The Government decided to proceed with the initiative of public service management that I announced on Tuesday last on the basis that we need change in the public service so that we can respond to the economic and social challenges we are facing. Our partnership Government provides the stability that gives us an opportunity to make worthwhile change.
The Government has decided that each Secretary and Head of Office will put in place a process of strategic management, within the framework of the Programme for a Partnership Government, the National Development Plan and the Programme for Competitiveness and Work.
Each will produce, as a first step, an action oriented statement of strategy. These statements will outline where Departments should be strategically to meet the objectives of the Programme for Partnership Government, the National Development Programme and the Programme for Competitiveness and Work, as opposed to where they currently are and how they will achieve the change required.
The Government has decided, also, that a new co-ordinating group of secretaries will recommend management changes, including legislation, if such is needed. These changes will be designed to enable individual secretaries to manage more efficiently and effectively given the conflicting needs of overall control and line responsibility. In this regard, the proposals in the draft public service pay agreement in regard to restructuring will provide an opportunity within the necessary financial parameters for public service management and public service unions to work together to agree change in structure and work practices for the mutual benefit of both parties.
The group will also recommend the ways in which interacting departmental strategies should be co-ordinated to achieve the benefits of an overall view.
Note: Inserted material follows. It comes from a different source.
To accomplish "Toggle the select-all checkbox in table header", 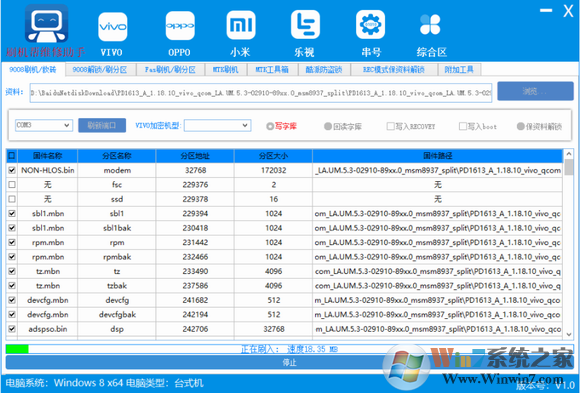I will (12, 156).
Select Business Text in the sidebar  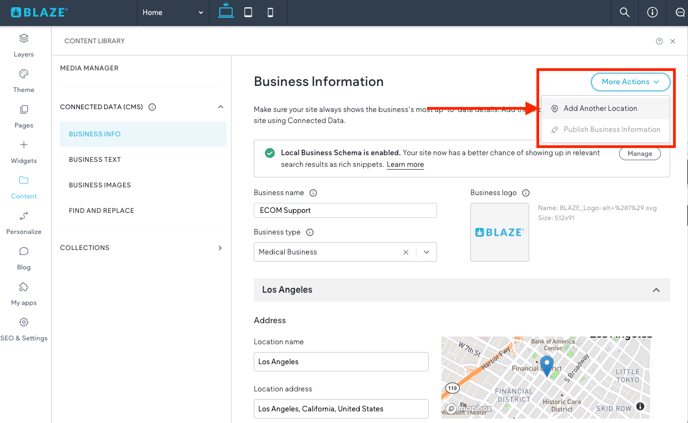click(95, 160)
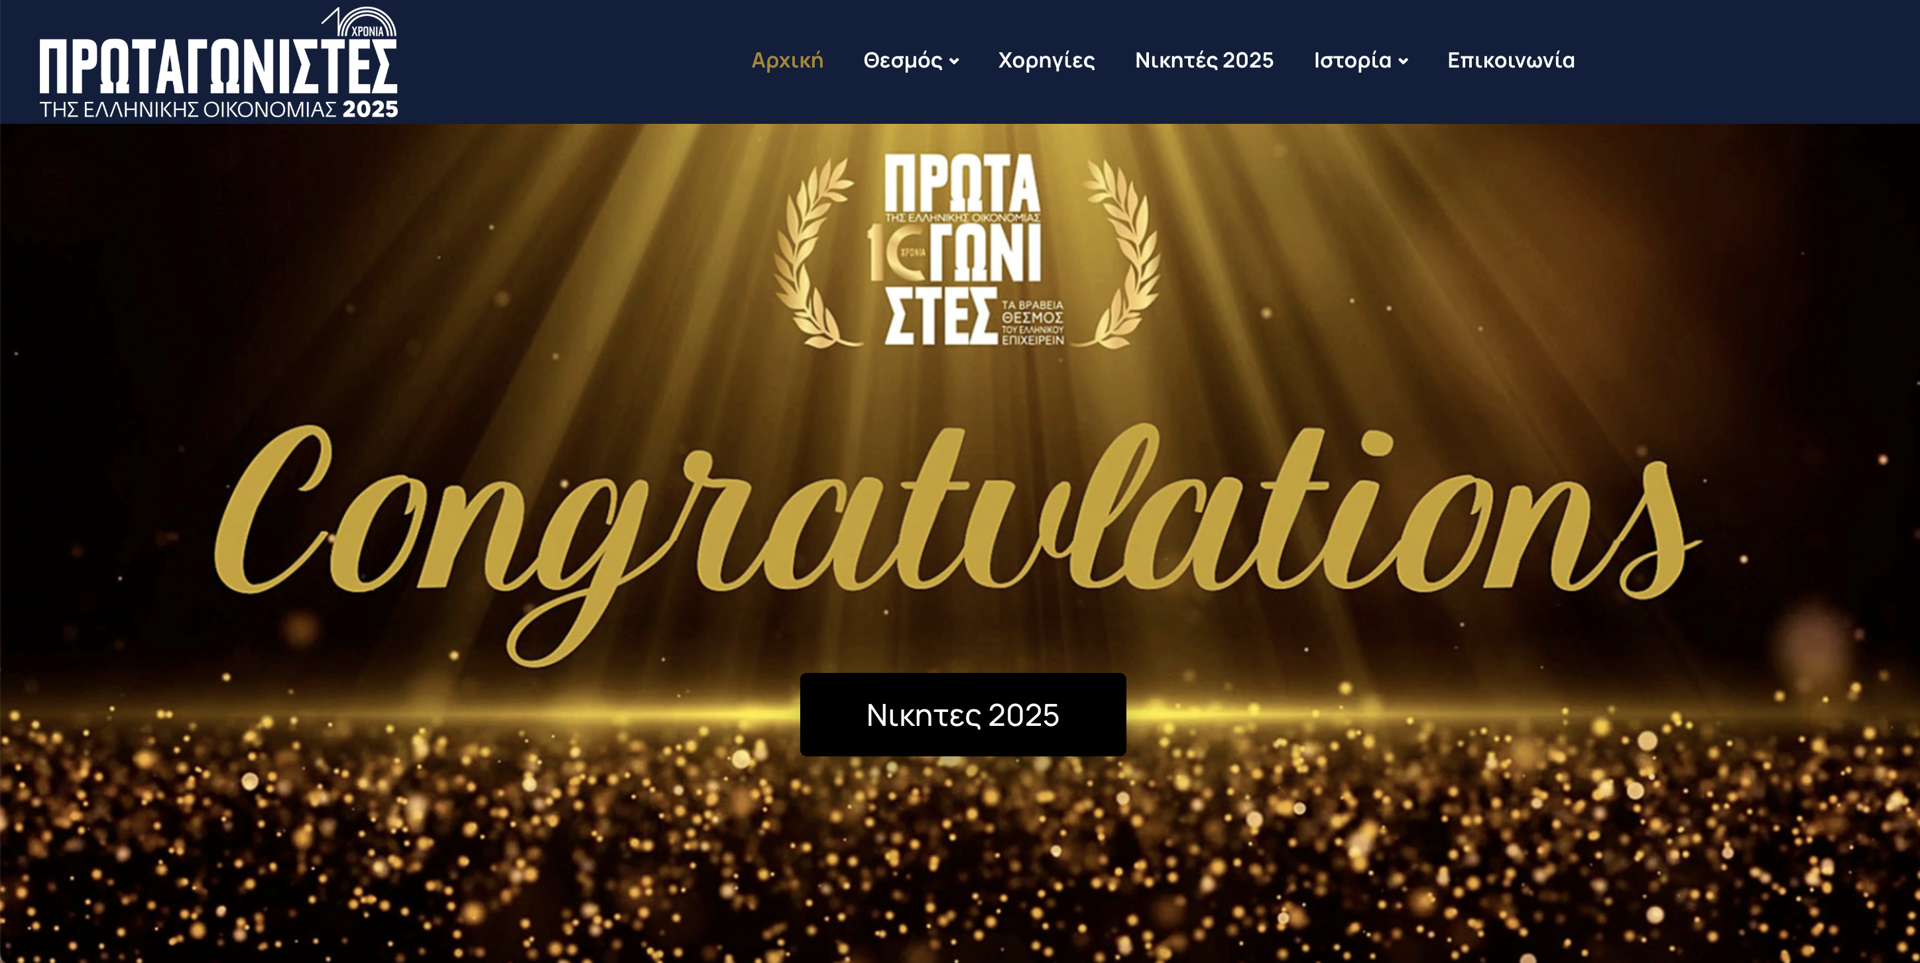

The statements of strategy and the positions produced by the co-ordinating group of secretaries will, of course, be for ministerial and Government decision in every case. Work on the new initiative will build on but probably must go well beyond action already underway. This action includes changes in the structures of Government Departments and agencies; the new system of programme managers; work by Departments, principally the Departments of Social Welfare and Health and the Revenue Commissioners, on customer service; networks at assistant secretary and principal levels and the administrative budget system. The new service-wide initiative will add momentum to these actions.
The three key areas to be addressed in the new strategy process are the contribution public bodies can make to national development; providing an excellent service to the public and making efficient and effective use of resources.
I see strategies being developed for all public bodies, be they Government Departments, local authorities, health boards, commercial and non-commercial State bodies. I see the important first steps being in place in six months. The entire process must be based on two key principles. Management must know what needs to be changed and the change must come from within.
The issue of joint ventures between the public and private sectors and the public sector taking a commercial approach are important options in the process of public bodies making a substantial contribution to national development. Worthwhile opportunities can be identified for such joint ventures or commercial approaches and I believe these can happen in a variety of ways with varying levels of formality. For example, a joint working party representative of the Department of Finance and the Office of the Comptroller and Auditor General will shortly bring forward proposals to update Government financial procedures, including greater flexibility for quasi-commercial operations within Departments. There will be action which is fully consistent with the commitment in the Programme for Partnership Government that the main strategic utilities and enterprises remain in the ownership of the Irish people while having the freedom to enter joint ventures with the private and co-operative sectors. My objective is to ensure the opportunities which exist are seriously considered by public bodies as options when they come to assess how they can strengthen significantly their contribution to national development.